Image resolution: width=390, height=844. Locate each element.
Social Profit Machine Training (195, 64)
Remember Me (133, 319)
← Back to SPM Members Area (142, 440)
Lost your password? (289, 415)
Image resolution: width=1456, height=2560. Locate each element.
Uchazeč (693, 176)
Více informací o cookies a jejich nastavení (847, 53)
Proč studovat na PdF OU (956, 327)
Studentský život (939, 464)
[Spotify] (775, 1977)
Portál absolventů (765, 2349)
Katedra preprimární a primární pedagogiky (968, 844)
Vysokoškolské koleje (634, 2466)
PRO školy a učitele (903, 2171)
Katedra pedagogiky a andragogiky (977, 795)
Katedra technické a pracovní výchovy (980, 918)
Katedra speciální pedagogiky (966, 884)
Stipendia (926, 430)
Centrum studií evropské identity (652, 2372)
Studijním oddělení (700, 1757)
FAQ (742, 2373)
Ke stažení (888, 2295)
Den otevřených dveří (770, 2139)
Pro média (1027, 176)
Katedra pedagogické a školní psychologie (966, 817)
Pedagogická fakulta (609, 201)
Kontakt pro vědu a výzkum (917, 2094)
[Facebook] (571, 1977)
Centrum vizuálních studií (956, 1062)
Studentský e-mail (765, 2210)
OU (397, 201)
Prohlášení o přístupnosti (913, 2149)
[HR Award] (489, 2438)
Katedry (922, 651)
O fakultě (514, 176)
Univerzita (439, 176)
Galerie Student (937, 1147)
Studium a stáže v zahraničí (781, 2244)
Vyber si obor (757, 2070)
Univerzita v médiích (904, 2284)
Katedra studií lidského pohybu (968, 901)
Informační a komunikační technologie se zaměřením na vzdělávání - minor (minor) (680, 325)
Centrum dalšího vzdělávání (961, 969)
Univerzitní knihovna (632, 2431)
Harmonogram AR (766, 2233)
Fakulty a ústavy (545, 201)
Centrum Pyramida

• _What is expected_
Take exactly the lines from the one containing "Den otevřených dveří (770, 2139)" through the one containing "Univerzita (439, 176)" in the data above, and output them with nothing added.

• _Result of this exercise_
Den otevřených dveří (770, 2139)
Pro média (1027, 176)
Katedra pedagogické a školní psychologie (966, 817)
Pedagogická fakulta (609, 201)
Kontakt pro vědu a výzkum (917, 2094)
[Facebook] (571, 1977)
Centrum vizuálních studií (956, 1062)
Studentský e-mail (765, 2210)
OU (397, 201)
Prohlášení o přístupnosti (913, 2149)
[HR Award] (489, 2438)
Katedry (922, 651)
O fakultě (514, 176)
Univerzita (439, 176)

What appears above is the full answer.